Whether communicating with every student every day, playing inspirational videos or songs before class, or dressing up as historical figures, Burchfield sought to brighten their days.

“I pushed all my students to stay positive,” he said. “They knew what I went through, and if they can see that I’m positive and getting through it, I think they could do it.”

Jeanine Alexander, chair of Moorpark High’s social studies department, said history allows students to learn from the past and understand how one person can impact countless others.

Burchfield embodies that concept, she said.

“The way he teaches and what he teaches in U.S. history and sometimes world history shows the impact one life can make on others,” said Alexander. “He is always thinking about kids having a good future and being productive citizens.”

Burchfield’s impact has also extended to the baseball field, where he’s coached the high school’s team for 24 years.

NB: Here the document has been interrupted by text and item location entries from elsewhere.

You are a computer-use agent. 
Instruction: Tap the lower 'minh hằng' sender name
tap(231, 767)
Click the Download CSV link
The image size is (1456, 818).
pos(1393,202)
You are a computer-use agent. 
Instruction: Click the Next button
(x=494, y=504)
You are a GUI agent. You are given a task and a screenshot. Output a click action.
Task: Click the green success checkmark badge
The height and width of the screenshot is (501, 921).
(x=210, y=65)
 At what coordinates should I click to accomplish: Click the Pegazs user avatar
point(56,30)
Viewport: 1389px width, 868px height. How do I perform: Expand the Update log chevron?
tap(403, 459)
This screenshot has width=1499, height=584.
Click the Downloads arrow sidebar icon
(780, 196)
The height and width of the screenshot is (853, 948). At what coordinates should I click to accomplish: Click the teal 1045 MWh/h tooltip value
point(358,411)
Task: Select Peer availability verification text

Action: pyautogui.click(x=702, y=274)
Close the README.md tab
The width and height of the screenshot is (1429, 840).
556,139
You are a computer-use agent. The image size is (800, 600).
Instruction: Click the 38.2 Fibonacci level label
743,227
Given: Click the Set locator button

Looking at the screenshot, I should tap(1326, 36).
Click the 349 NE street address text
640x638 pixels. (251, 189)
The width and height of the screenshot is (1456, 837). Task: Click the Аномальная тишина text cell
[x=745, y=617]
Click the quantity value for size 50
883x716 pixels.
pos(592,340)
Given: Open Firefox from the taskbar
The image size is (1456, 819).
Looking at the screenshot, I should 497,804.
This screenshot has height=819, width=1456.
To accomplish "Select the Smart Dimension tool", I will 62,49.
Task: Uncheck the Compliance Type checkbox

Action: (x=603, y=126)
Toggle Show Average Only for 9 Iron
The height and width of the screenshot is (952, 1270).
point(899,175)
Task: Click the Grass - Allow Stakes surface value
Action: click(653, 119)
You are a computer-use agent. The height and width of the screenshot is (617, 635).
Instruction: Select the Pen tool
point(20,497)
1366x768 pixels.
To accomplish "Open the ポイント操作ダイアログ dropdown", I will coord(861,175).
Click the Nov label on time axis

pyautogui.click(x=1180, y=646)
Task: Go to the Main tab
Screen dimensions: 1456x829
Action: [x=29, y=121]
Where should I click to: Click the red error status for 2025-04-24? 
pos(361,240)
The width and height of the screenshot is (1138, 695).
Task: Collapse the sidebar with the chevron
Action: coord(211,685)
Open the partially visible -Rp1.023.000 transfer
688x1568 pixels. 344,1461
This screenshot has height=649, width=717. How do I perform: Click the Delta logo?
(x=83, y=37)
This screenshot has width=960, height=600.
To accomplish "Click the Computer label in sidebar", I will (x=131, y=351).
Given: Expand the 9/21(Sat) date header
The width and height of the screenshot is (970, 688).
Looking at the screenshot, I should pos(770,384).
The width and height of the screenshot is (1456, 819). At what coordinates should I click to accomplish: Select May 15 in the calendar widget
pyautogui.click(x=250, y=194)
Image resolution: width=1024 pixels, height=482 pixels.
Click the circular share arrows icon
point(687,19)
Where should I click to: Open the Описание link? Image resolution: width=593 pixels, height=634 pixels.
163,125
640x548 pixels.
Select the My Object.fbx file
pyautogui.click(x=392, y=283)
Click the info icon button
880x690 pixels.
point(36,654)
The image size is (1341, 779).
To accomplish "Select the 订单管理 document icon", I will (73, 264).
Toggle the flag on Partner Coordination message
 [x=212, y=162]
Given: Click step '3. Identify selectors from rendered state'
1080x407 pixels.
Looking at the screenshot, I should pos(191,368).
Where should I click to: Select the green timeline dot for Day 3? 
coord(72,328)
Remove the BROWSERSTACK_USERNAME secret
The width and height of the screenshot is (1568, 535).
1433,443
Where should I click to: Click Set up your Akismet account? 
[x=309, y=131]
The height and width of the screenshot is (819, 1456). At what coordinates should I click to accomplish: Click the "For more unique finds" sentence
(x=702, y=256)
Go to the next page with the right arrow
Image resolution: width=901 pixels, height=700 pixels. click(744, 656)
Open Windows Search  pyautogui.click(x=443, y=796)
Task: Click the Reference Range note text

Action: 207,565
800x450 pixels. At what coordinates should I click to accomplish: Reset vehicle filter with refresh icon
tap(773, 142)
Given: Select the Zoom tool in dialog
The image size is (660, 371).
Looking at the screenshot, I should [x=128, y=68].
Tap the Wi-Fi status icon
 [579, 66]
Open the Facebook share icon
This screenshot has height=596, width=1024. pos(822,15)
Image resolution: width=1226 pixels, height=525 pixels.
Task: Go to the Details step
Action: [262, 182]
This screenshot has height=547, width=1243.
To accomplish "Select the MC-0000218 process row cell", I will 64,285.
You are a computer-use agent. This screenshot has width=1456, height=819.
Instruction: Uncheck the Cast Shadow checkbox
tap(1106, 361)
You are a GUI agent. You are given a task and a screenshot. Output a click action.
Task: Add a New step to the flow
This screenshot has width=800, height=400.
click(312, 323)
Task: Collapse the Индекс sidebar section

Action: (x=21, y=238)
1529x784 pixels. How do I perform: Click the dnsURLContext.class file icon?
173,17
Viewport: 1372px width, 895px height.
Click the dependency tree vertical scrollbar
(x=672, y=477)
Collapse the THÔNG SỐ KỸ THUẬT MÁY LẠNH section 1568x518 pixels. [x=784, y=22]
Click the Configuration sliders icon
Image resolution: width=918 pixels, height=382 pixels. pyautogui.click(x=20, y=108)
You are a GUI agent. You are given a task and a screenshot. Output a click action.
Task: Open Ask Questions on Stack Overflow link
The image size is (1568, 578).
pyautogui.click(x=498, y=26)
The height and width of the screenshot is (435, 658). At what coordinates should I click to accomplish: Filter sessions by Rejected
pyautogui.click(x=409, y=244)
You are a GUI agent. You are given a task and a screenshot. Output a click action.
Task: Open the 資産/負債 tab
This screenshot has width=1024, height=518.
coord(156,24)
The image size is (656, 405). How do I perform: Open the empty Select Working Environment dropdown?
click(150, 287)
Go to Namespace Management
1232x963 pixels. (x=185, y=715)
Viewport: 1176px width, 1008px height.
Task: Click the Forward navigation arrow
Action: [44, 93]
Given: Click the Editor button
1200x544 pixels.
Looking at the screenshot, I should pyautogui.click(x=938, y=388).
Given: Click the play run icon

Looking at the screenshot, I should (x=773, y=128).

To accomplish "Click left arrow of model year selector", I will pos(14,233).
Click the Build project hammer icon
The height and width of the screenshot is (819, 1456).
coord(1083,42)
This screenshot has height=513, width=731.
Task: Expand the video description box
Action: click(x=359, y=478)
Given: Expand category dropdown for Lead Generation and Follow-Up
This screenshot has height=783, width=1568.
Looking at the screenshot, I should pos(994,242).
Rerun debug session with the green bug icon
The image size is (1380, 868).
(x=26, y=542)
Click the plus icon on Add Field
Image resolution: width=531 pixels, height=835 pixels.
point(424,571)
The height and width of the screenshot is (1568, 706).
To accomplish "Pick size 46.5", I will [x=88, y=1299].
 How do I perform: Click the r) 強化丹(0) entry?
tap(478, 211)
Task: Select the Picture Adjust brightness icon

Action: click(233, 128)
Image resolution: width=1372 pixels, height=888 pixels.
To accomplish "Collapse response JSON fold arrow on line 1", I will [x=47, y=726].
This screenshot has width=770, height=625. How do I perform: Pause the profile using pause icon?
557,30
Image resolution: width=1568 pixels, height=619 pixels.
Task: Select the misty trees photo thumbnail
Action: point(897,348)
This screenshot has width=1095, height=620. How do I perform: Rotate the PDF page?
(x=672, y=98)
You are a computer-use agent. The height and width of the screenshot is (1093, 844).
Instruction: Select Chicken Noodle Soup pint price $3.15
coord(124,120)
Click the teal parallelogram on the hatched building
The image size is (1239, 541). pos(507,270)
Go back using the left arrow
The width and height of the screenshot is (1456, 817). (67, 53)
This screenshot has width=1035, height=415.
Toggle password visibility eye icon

His hard work is fueled by the hope he felt watching Joel’s team compete in the 1996 Little League World Series in memory of player No. 15.

“I love watching the kids succeed and even when they don’t succeed, picking them up,” he said.

He strived to plant the same motivation in his players as he did in his history students, often recognizing effort by giving out packs of seeds after practice.

“He is one of the most beloved coaches we’ve ever had on campus,” said Rob Dearborn, MHS athletic director. “The kids really relate to him.”

In addition to demonstrating the ability to turn tragedy into triumph, Dearborn said Burchfield became a fixture of the school’s athletics in another way. He announced nearly every football and basketball game.

“I’m kind of like the voice of Moorpark High School,” Burchfield said. “Everybody says that, and it makes me feel good because I enjoy doing it. It makes me feel part of the community.”

At 67, Burchfield said it’s time to step away from teaching and coaching.

His last day of work was June 9. Though he promised to continue announcing games, he feels a sense of loss.

“It filled the void of Joel,” he said of his career. “He was my driving force to become a teacher, and now that I’m not a teacher . . . part of him is gone and I’ll miss that.”

Burchfield said that if he is the voice of Moorpark, then Joel is the city’s angel. He doesn’t want residents to forget about that angel now that he’s retired from the district and not passing the story down to younger generations.

At the same time, he also feels a sense of accomplishment.

Growing up, he dreamed of becoming an actor, a baseball player and Vin Scully. As an adult, he’s had the opportunity to direct plays, coach baseball and announce games.

“All of the things I wanted to do as a young child I got to do,” Burchfield said.

Alexander, however, knows her colleague has even bigger dreams to fulfill.

“The way he has been able to impact people who have lost someone, I think he can go nationally,” she said. “He’s got a higher calling, and I’m excited to see him fulfill it.”

Looking ahead, Burchfield said his priority is expanding the Joel Burchfield Memorial Fund. The annual Joel Burchfield Spirit Walk will be held July 23 to 29, and he hopes to raise an all-time high of $20,000 toward scholarships.

He hopes to write a children’s book and find a national publisher to reprint his self-published 2019 memoir, “My Journey With Joel.” He also wants to carve out time to speak to grief groups and serve as a deacon at Moorpark Presbyterian Church.

Whatever he does, he is certain of one thing: It will be because of Joel.